Source records:
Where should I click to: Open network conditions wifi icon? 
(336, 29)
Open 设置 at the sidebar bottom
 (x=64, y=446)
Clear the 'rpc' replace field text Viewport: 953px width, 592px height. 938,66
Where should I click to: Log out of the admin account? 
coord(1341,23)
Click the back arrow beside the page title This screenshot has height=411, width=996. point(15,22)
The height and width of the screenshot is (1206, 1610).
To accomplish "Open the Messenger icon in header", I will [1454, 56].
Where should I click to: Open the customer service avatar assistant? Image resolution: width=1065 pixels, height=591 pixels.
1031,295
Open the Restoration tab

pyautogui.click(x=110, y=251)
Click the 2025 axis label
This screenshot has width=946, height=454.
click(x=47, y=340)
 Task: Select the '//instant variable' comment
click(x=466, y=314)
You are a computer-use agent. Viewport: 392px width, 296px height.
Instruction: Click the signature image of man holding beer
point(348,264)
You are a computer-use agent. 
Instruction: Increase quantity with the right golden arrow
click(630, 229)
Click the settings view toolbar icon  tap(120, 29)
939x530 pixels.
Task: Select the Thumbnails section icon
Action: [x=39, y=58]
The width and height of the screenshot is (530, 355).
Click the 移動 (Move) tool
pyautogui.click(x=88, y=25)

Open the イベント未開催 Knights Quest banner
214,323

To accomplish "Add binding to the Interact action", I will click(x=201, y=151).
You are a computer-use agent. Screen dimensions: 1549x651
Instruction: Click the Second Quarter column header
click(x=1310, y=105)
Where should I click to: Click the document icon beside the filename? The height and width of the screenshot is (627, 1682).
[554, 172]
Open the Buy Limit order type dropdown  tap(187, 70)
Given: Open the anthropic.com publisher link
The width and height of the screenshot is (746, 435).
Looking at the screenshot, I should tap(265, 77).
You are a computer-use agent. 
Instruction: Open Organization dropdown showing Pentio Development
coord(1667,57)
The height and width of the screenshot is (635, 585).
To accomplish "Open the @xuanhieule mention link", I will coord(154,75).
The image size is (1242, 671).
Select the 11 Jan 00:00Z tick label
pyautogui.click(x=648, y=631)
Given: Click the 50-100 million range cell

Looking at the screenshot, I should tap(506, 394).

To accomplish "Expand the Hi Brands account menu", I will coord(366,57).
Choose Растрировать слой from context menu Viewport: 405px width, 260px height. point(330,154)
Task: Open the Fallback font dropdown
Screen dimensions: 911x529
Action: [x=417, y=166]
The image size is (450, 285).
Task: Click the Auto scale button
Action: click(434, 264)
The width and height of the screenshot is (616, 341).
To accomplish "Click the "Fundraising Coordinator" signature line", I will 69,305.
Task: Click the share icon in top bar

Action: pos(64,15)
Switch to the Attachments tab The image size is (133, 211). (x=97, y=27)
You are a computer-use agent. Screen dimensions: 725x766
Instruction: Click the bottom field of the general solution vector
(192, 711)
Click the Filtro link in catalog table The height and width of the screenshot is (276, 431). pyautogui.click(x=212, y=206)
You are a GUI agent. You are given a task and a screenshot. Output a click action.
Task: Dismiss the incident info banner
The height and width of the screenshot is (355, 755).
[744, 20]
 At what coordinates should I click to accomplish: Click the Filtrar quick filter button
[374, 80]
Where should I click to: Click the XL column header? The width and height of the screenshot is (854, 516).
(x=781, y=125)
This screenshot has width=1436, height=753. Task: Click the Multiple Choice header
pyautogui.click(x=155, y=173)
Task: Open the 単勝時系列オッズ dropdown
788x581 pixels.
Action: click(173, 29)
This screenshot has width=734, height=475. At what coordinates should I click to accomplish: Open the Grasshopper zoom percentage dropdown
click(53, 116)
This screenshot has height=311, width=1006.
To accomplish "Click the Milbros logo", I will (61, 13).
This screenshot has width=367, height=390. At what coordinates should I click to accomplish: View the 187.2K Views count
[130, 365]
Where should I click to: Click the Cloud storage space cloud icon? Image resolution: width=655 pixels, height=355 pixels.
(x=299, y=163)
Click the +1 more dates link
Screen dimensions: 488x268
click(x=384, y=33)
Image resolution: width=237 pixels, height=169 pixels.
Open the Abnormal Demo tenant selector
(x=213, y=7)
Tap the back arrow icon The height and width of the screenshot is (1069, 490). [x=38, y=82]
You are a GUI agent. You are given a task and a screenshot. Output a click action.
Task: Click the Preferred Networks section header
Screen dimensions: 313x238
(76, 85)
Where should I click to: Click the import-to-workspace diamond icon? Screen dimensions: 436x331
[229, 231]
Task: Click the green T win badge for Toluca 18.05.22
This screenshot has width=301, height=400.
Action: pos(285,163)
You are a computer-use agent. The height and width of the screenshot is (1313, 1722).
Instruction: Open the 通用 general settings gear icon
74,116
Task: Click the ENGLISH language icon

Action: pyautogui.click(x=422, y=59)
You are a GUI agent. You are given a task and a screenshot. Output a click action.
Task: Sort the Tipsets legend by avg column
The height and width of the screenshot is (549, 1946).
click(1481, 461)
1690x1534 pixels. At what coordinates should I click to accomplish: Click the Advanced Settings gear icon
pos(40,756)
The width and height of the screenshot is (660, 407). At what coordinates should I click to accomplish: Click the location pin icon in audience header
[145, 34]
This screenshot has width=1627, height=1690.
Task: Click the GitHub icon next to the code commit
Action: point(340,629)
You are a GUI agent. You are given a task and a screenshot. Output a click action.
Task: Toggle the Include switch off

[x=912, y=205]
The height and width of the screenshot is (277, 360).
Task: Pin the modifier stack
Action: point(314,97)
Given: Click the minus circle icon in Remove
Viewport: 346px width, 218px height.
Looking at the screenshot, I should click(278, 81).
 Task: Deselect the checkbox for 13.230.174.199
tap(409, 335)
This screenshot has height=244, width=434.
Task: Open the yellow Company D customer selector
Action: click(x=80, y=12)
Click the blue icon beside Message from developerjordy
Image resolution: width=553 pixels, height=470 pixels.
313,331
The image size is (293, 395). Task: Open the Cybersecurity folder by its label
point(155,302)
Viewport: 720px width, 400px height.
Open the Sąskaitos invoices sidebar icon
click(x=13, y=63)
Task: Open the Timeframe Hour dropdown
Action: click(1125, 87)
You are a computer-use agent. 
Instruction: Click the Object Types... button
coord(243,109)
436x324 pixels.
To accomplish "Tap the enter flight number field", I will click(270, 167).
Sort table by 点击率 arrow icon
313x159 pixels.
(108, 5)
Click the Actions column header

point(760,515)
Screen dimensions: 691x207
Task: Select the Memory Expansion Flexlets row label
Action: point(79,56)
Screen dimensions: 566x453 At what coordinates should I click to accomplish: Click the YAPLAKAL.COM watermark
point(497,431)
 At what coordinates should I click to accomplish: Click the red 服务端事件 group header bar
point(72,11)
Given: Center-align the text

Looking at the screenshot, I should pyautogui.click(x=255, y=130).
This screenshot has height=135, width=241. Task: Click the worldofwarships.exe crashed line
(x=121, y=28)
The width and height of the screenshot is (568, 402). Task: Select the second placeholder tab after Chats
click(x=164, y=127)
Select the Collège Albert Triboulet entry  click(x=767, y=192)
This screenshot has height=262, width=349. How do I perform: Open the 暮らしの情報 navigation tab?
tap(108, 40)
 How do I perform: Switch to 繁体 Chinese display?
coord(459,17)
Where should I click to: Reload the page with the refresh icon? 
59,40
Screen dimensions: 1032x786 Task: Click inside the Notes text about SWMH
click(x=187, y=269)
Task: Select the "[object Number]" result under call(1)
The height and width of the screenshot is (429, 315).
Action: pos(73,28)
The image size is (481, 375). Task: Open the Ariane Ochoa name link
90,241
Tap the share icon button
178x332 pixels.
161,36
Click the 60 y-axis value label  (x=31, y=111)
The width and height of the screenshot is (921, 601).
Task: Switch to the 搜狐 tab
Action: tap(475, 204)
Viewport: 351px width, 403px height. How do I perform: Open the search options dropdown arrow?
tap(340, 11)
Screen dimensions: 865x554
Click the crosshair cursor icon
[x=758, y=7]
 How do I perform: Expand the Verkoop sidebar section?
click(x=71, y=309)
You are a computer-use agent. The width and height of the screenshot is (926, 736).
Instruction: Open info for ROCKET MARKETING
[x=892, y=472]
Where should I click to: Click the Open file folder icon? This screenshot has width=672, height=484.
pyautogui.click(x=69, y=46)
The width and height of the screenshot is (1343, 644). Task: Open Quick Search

Goal of the exercise:
Extract every line of the records above that contains the string "header". The match is case-sensitive.

Reply to the task:
To accomplish "Open the Messenger icon in header", I will [1454, 56].
Instruction: Click the Second Quarter column header
Where should I click to: Click the XL column header? The width and height of the screenshot is (854, 516).
This screenshot has width=1436, height=753. Task: Click the Multiple Choice header
Task: Click the Preferred Networks section header
The width and height of the screenshot is (660, 407). At what coordinates should I click to accomplish: Click the location pin icon in audience header
Click the Actions column header
 At what coordinates should I click to accomplish: Click the red 服务端事件 group header bar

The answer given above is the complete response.